When Lennie and George get dropped off too far from the ranch on their arrival and have to sleep on its outskirts, George tells Lennie off for carrying a dead mouse around to pet it. Lennie threatens to run away and live in cave, to which George responds,
You can jus’ as well go to hell," said George. "Shut up now."
The red light dimmed on the coals.
And that is precisely where he does go — the inferno of sexual impulse inflamed by isolation that awaits him on the ranch. "Darker'n hell in here," says Carlson as he walks in to the bunk house. “You look like' hell,” George tells Lennie after Curley smashes his face in. The guys “raised hell” in the whore house, and the giant rabbit Lennie hallucinates at the end tells him, "You ain't worth a greased jack-pin to ram you into hell.”
Curley’s wife, too, has her demonic side, as shown when she turns on Crooks for objecting to her coming into his room to find out how Curley’s hand got damaged:
"Well, you keep your place then, Nigger. I could get you strung up on a tree so easy it ain't even funny."
Crooks had reduced himself to nothing. There was no personality, no ego — nothing to arouse either like or dislike. He said, "Yes, ma'am," and his voice was toneless.
For a moment she stood over him, as though waiting for him to move so that she could whip at him again; but Crooks sat perfectly still, his eyes averted, everything that might be hurt drawn in.
This is a masterly portrayal of verbal aggression and the relishing of minor differences in power at the bottom of the social hierarchy. Not how she couldn’t string him up herself but could ‘get’ it done: her status as Curley’s wife, too, is round rather than flat.
Even her Heaven - her dream of being in the movies - has its hellish component. Students are usually taught missing out on it was where it all went wrong for her. But this misses Steinbeck’s deepest criticism of male attitudes to women:
"Coulda been in the movies, an' had nice clothes-all them nice clothes like they wear. An' I coulda sat in them big hotels, an' had pitchers took of me. When they had them previews I coulda went to them, an' spoke in the radio, an' it wouldn'ta cost me a cent because I was in the pitcher. An' all them nice clothes like they wear. Because this guy says I was a natural."

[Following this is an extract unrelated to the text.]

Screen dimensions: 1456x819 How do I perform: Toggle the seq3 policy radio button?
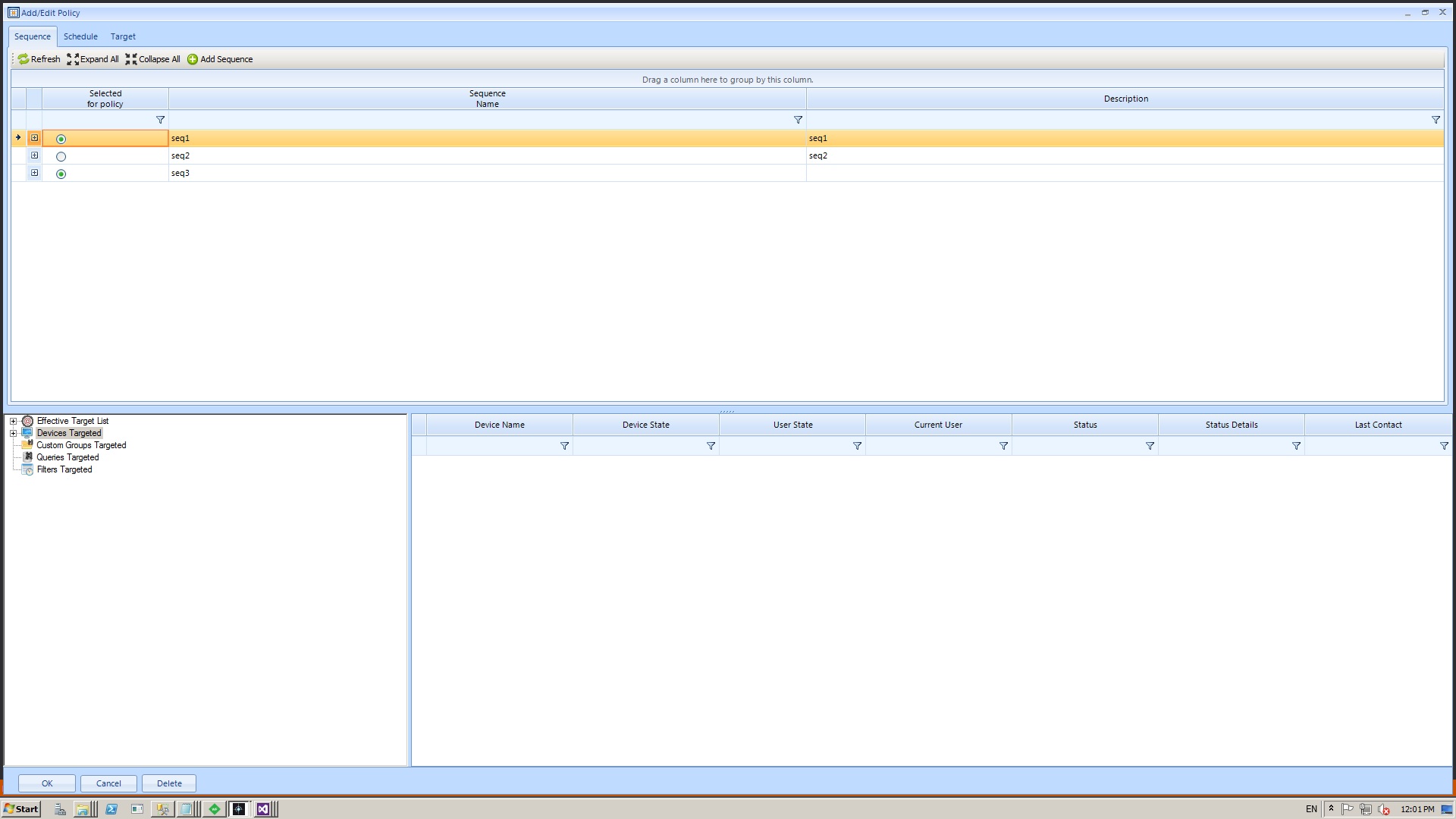(61, 174)
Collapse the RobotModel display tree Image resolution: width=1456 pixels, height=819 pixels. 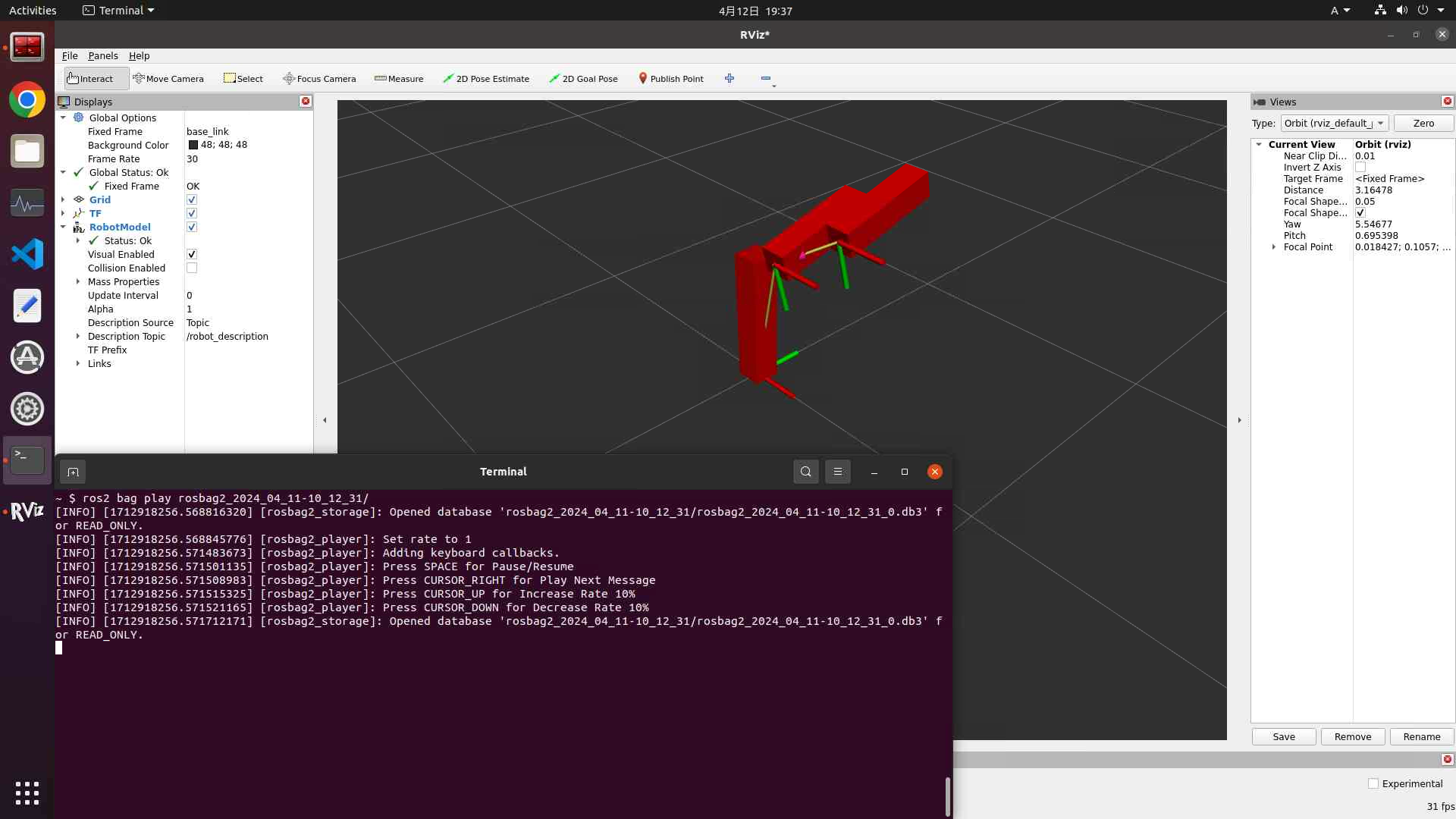click(x=64, y=228)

Ironically, even if - especially if - she’d been an ostensible success, been in the movies, had beautiful clothes, spoken on the radio, she would have become even more of a surface object, merely looked at rather than truly known or loved. But the deepest irony is that what she needed from Curley, who keeps his hand soft for her at night by wearing a glove full of vaseline all day while ignoring her, was a firmer hand and a softer heart.
Of mice and men is my favorite classic, I've read it about 10 times.
Of mice and men is probably one of the saddest stories on this planet. At least it must be the saddest story in the western library.